- **Source extract**
[Start of Attachment]

Gila trout have a yellow body, with black spots. The average total length is about 30 cm; with maximum total length approximately 55 cm. Gila trout are closely related to Apache trout. However, Apache trout can have a spot behind and in front of the pupil (eye) and big noticeable spots on the body whereas Gila trout are characterized by numerous small dark spots on the upper half of the body.

==Biology==
Gila trout can be found in small mountain water streams, and in confined pools. They are opportunistic feeders that feed on aquatic insects such as trichopterans, ephemeropterans, chironomids, and coleopterans, as well as small fishes.

==Reproduction==
Depending on the water temperature, spawning season occurs in late spring and summer. The number of eggs produced from females held in hatcheries averaged about 150. The maximum fecundity observed was 686 eggs.

[End of Attachment]

- **Input data**

[Start of Attachment]

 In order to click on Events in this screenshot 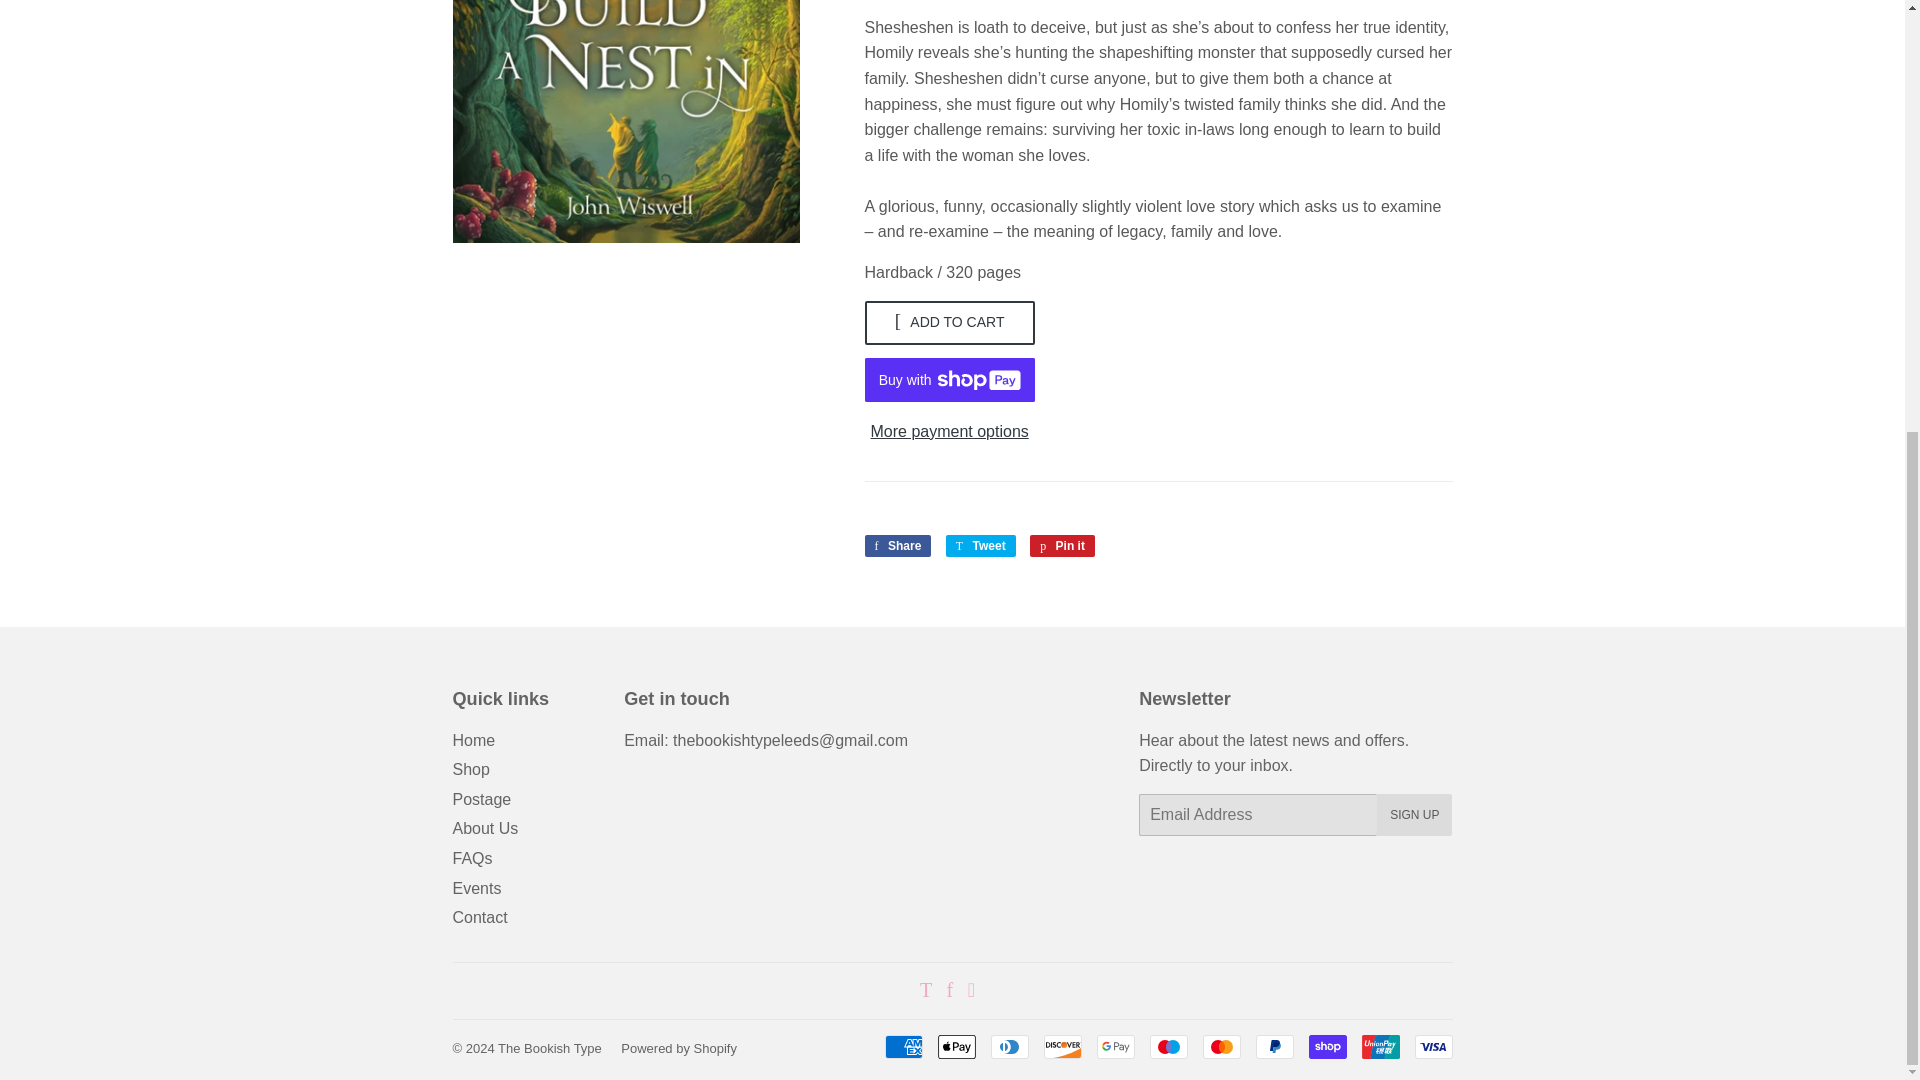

[End of Attachment]

- **Work instructions**
A. Translate this sentence from the Gila trout passage into Spanish: "Gila trout can be found in small mountain water streams, and in confined pools."
B. Decide whether each statement agrees with the Gila trout passage, answering yes or no and quoting the words that settle it: (i) The average total length of Gila trout is about 30 cm. (ii) Gila trout feed only on aquatic insects. (iii) The highest number of eggs observed from a female was 150.
C. Extend the Gila trout passage by writing what follows its final sentence.

- **Expected results**
A. Las truchas Gila se pueden encontrar en pequeños arroyos de montaña y en pozas aisladas.

B.
(i) Yes: "The average total length is about 30 cm"
(ii) No: "as well as small fishes"
(iii) No: "The maximum fecundity observed was 686 eggs."

C.
==Conservation==
The Gila trout has been threatened by competition and hybridization with introduced game fish such as the rainbow trout. However, the primary cause of reduced Gila trout populations is habitat loss caused by loss of water flow and shade-giving trees, caused in turn by fires, human destruction of riparian vegetation, livestock overgrazing, agricultural irrigation and water diversion, and channelization of streams in the Gila trout's native range. By the time the Gila trout was listed by the U.S. Fish and Wildlife Service in 1967 its range had reduced from several hundred miles of stream to just 20 in the Gila Wilderness and Aldo Leopold Wilderness. After listing USFWS began an aggressive program of stream restoration, removing the introduced trout, restoring and repairing riparian vegetation (to maintain cooler water temperatures), and restocking restored streams with young Gila trout. The Mora National Fish Hatchery and Technology Center in northern New Mexico keeps brood stocks of the Gila trout and supplies the fish for restocking. The species is now more secure than it was in the 1970s, having been moved to 10 new streams, though populations and habitat are still far below those originally established. Conservationists hope to eventually delist the species and allow fishing, thus forming alliances with fishermen in order to help preserve the species. Major wildfires and drought will always play a major role in the status of any trout species.